# Supplied passage
# # # # #

Aug 9–Fog by Kathryn Scanlan (2019) | print

Spare • Experimental fiction • Literary realism

Welcome to another Book Spotlight! Today’s feature, Aug 9–Fog, will appeal to those who gravitate toward literary realism.

Literary realism: a literary movement that represents reality by portraying mundane, everyday experiences as they are in real life. (Master Class)

All the books currently checked out on my library card contain the subject “everyday life”, books by Tove Jansson, Virginia Woolf, Kathryn Scanlan. These books highlight the beauty of the day-to-day, the minutiae of real life. This results in leisurely paced narratives that focus on character rather than plot; nothing much happens; characters talk about the weather, daily routines and what they’ll watch later on TV.

Scanlan’s Aug 9–Fog takes place over the course of one year, noting the passing seasons and little things like pulling weeds and having someone over to visit. I had to wonder what it is exactly that made me so instantly obsessed with it. In a note at the beginning of the book, Scanlan describes the source material which comes from an 86-year old’s diary. She asks, “Why does it compel me so? Isn’t it terribly banal?” I too, asked these questions. Why did I want to carry the book around with me? Why did I want to reread it and absorb the phrases as part of my own lexicon? Scanlan says, “The diarist’s voice, her particular use of language, is firmly, intractably lodged in my head.” I too, find the diarist’s voice in my head saying things like, “eyes got the glimmer”, “a grand day”, “leaves sure coming down”.

I think the appeal is that her language and the narrative itself feel familiar but also fresh at the same time. A slim 110 pages, it’s something to read in an afternoon. It tells a story through an accumulation of sparse details with lots of white space on each page. I love this book mostly because I love diaries and have ever since I was a kid reading Ameilia’s Notebooks and the Dear America children’s series. But I also love this book because it’s unconventional and makes me remember why I love creative writing. It represents the type of project that tugs at you, that won’t let you go, that pulls and pulls until you help it find a shape.

# # # # #

# Data provided
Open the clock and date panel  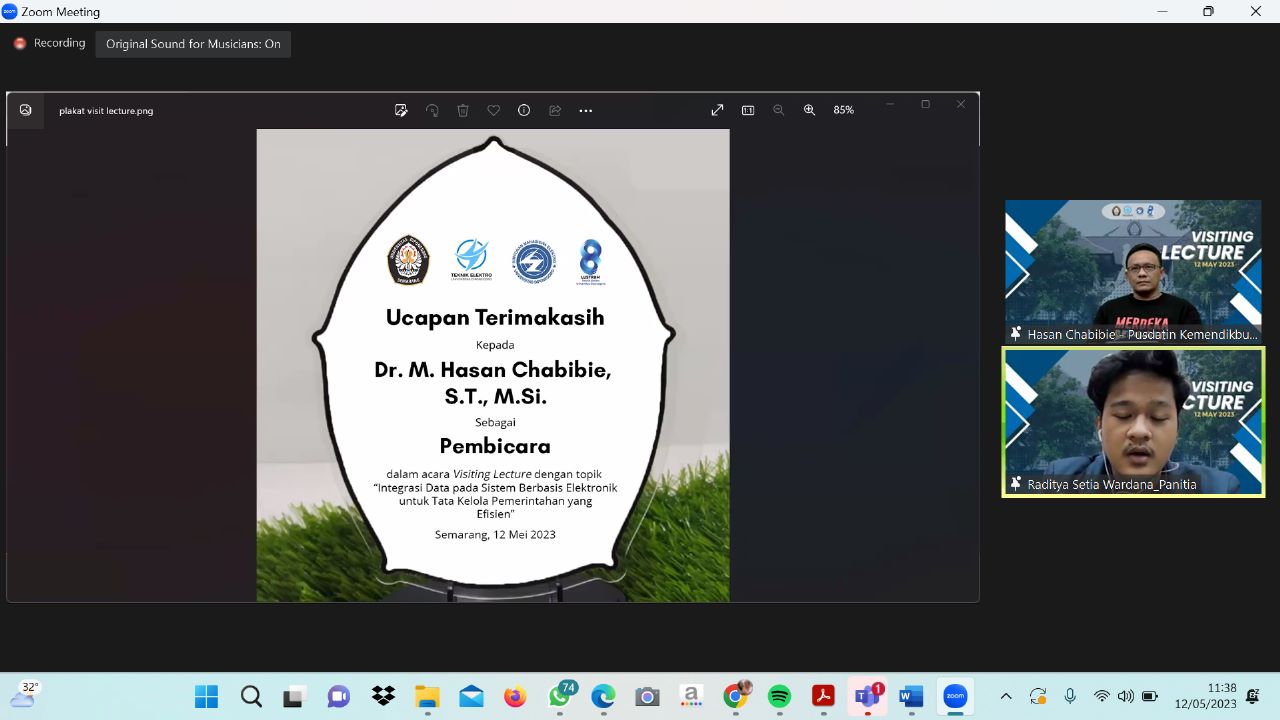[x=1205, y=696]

# # # # #

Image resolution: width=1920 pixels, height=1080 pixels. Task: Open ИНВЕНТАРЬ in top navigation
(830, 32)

# # # # #

# Your task
According to the book spotlight, how old was the diarist whose diary served as the source material for Aug 9–Fog? The rows have no role here.

# Written reply
She was 86 years old.